#### [RECORDS SHOWN]

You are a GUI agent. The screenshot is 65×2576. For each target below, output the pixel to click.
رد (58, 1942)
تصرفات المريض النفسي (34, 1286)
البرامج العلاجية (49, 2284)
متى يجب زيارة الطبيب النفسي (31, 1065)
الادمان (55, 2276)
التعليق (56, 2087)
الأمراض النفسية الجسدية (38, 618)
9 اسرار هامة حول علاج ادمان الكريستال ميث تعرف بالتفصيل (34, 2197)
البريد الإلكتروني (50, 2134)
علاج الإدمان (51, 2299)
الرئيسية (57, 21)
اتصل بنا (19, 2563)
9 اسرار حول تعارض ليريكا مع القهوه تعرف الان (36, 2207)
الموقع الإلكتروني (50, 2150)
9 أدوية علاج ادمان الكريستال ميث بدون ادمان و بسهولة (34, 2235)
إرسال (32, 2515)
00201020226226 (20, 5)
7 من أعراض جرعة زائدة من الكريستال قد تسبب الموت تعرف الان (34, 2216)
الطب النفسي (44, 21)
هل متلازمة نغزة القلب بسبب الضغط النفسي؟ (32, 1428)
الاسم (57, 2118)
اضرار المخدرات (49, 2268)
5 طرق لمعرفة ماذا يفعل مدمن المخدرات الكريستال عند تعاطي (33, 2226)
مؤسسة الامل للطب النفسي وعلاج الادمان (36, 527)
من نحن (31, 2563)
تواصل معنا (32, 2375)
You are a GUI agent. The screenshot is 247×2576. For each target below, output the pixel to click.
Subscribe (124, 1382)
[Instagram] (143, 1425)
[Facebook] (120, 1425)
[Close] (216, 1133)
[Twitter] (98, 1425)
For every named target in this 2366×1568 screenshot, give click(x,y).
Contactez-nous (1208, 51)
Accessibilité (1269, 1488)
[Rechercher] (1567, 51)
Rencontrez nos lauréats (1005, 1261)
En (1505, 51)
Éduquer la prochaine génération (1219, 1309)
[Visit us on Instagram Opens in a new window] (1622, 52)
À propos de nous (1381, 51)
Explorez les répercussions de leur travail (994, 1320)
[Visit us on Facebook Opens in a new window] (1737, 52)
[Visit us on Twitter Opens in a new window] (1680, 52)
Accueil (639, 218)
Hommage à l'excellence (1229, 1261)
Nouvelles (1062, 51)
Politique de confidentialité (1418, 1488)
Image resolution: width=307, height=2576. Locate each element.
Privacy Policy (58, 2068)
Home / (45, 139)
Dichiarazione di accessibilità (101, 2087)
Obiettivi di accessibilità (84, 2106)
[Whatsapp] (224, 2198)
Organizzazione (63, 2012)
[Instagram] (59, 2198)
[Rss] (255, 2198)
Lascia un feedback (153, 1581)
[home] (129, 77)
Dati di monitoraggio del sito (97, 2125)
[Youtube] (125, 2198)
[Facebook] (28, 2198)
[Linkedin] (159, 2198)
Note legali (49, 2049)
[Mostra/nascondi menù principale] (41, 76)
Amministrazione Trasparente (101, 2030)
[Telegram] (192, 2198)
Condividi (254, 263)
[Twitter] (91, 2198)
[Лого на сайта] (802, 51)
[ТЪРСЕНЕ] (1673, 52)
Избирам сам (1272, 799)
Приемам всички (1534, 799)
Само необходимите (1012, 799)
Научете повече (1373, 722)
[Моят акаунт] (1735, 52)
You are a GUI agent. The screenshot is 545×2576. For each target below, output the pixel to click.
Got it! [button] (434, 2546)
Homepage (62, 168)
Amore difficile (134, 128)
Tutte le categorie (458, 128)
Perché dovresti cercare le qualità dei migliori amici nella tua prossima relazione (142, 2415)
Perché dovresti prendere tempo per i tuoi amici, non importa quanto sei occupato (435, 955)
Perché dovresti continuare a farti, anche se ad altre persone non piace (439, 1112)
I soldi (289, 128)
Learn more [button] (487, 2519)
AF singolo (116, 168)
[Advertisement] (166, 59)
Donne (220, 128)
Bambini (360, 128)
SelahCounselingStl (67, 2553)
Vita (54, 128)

#### [TASK DIRECTIONS]
Wherever "Perché" occurs in the entries above, copy the line it sits on.

#### [RESULT OF THE EXERCISE]
Perché dovresti cercare le qualità dei migliori amici nella tua prossima relazione (142, 2415)
Perché dovresti prendere tempo per i tuoi amici, non importa quanto sei occupato (435, 955)
Perché dovresti continuare a farti, anche se ad altre persone non piace (439, 1112)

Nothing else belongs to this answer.